(Dataset items)

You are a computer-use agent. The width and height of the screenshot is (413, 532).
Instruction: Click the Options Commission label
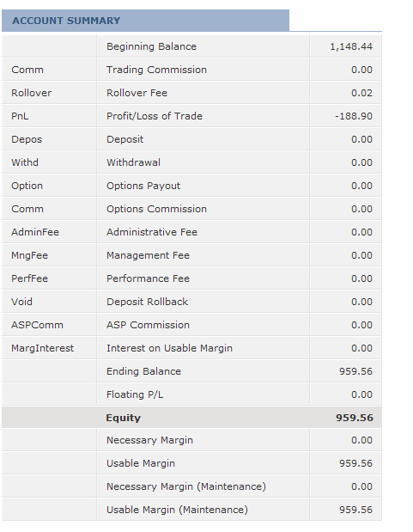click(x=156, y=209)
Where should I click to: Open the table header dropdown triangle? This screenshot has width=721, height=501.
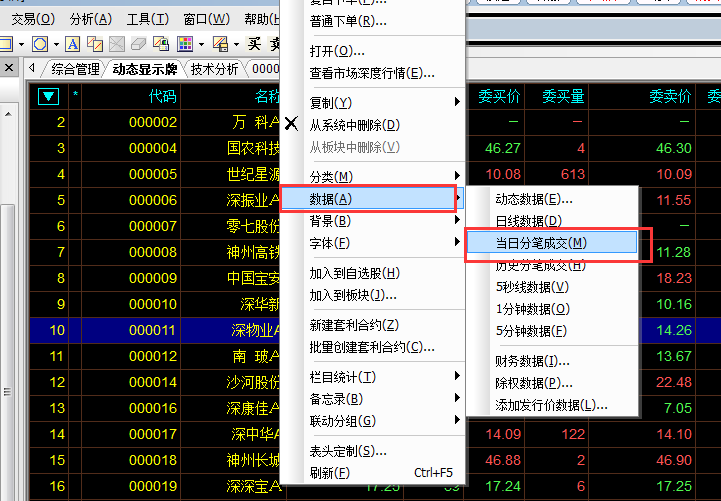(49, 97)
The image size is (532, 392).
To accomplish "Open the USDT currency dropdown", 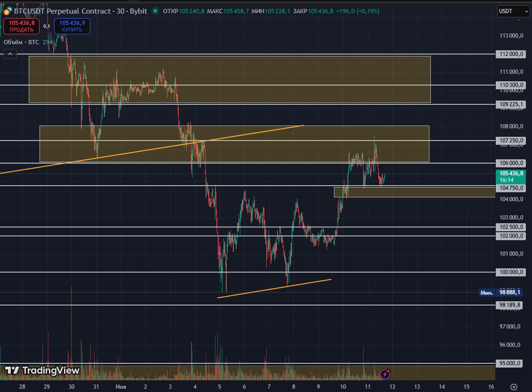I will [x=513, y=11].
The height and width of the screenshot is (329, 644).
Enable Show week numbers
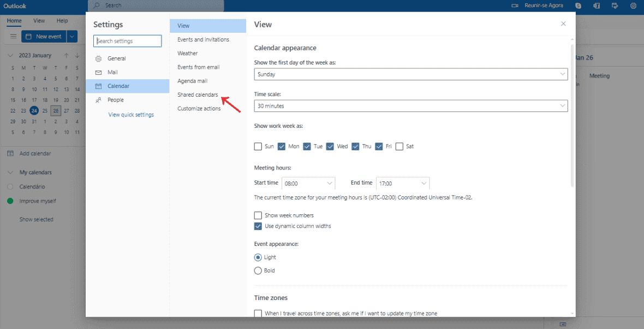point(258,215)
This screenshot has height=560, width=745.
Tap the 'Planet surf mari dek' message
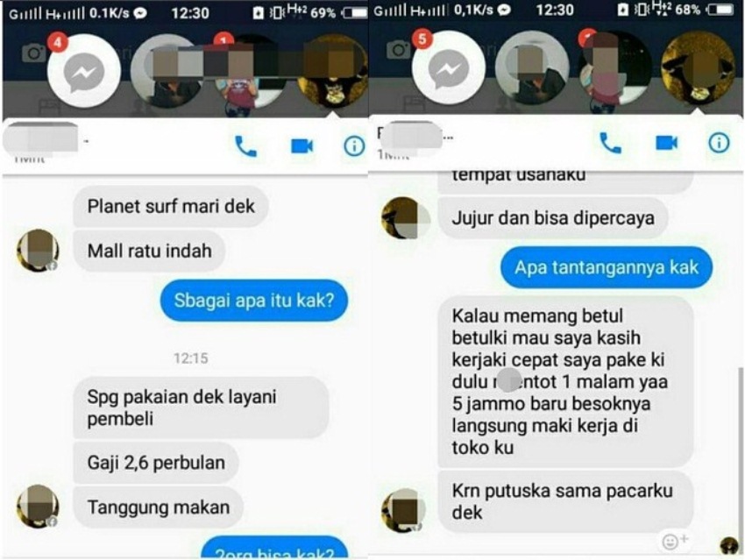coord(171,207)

--

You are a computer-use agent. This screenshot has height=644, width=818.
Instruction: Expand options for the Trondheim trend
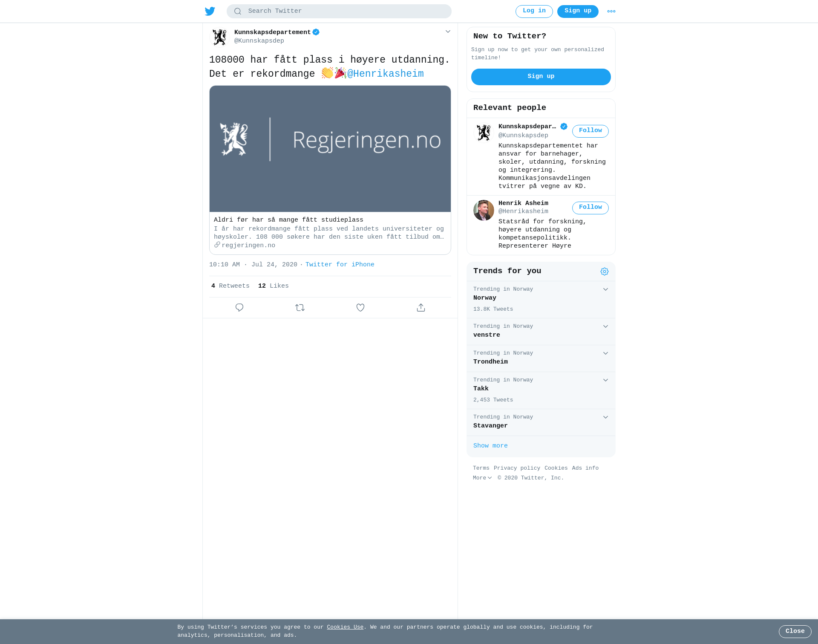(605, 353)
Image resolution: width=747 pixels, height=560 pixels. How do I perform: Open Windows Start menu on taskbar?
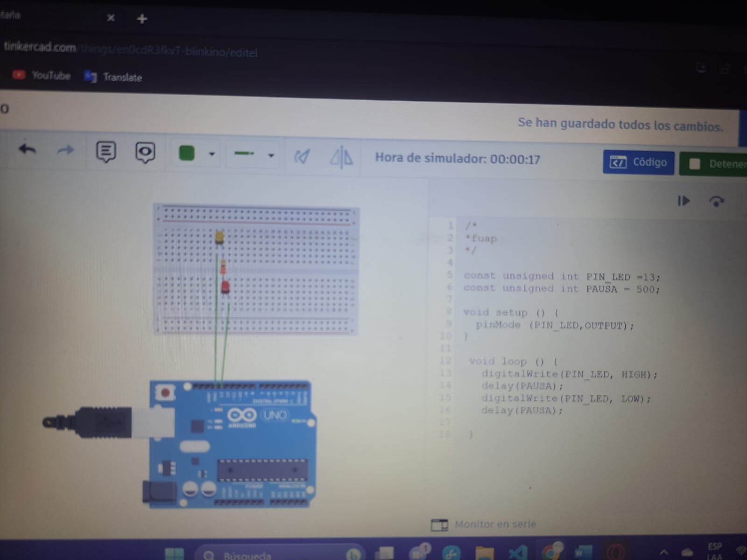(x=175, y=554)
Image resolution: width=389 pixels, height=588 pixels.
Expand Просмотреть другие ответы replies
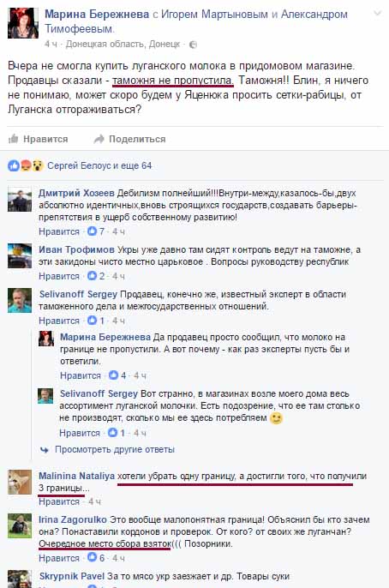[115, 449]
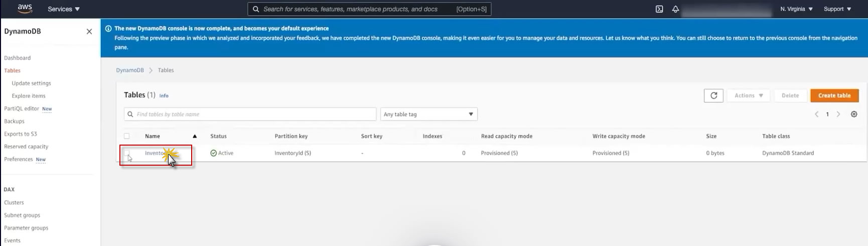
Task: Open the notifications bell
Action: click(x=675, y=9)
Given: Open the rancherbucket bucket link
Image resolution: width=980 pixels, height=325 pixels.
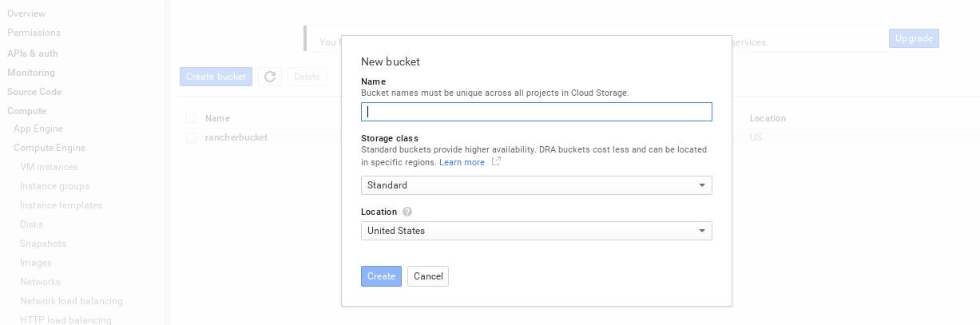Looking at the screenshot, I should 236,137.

--

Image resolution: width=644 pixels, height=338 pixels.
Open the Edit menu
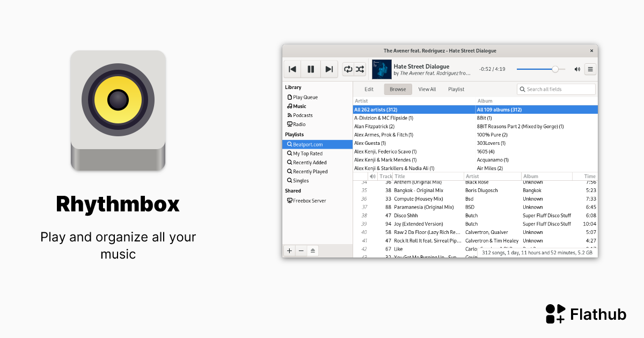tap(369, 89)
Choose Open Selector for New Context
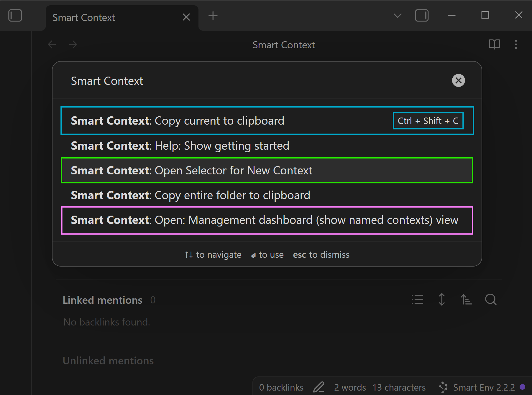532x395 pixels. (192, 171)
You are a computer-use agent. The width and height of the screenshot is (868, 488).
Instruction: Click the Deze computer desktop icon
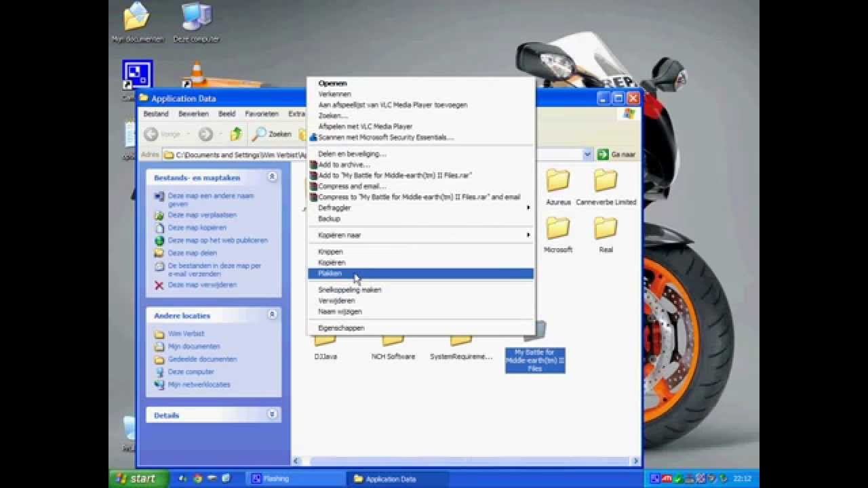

▸ What the task asks:
Go line by line through the data above and count those holding "agent"; report the number alone.

▸ Solution:
3